• Your objective:
Pull out every line of the items below that contains the word "Where", treating uppercase and lowercase letters as different.

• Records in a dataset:
═══

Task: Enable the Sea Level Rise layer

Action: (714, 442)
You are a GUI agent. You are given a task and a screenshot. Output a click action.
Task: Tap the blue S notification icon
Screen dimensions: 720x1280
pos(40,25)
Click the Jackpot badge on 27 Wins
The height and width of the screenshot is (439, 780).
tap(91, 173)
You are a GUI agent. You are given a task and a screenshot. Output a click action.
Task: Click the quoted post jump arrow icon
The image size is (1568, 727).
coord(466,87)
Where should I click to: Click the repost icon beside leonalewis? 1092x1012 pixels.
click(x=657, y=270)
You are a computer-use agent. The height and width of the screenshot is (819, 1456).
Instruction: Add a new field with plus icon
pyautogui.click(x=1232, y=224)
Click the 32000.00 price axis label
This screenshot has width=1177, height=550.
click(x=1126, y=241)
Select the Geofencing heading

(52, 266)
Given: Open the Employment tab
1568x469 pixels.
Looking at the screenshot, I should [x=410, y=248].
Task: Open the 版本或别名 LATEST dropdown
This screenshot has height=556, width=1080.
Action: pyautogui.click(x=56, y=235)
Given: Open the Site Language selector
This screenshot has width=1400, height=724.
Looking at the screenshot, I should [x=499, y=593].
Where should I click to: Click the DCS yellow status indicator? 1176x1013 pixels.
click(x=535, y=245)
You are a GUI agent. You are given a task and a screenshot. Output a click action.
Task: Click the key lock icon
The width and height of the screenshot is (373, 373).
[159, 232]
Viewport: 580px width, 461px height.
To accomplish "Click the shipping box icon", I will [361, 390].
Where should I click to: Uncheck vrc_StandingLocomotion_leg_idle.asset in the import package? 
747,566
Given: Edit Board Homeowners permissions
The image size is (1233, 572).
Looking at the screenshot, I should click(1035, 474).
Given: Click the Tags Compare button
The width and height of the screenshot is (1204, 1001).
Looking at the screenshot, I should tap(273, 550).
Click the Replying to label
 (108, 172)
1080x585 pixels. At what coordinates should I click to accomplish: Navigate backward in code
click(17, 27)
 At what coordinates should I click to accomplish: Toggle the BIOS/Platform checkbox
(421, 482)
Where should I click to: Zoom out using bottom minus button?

═══

• Written solution:
Where should I click to: Click the repost icon beside leonalewis? 1092x1012 pixels.
Where should I click to: Click the DCS yellow status indicator? 1176x1013 pixels.
Where should I click to: Uncheck vrc_StandingLocomotion_leg_idle.asset in the import package? 
Where should I click to: Zoom out using bottom minus button?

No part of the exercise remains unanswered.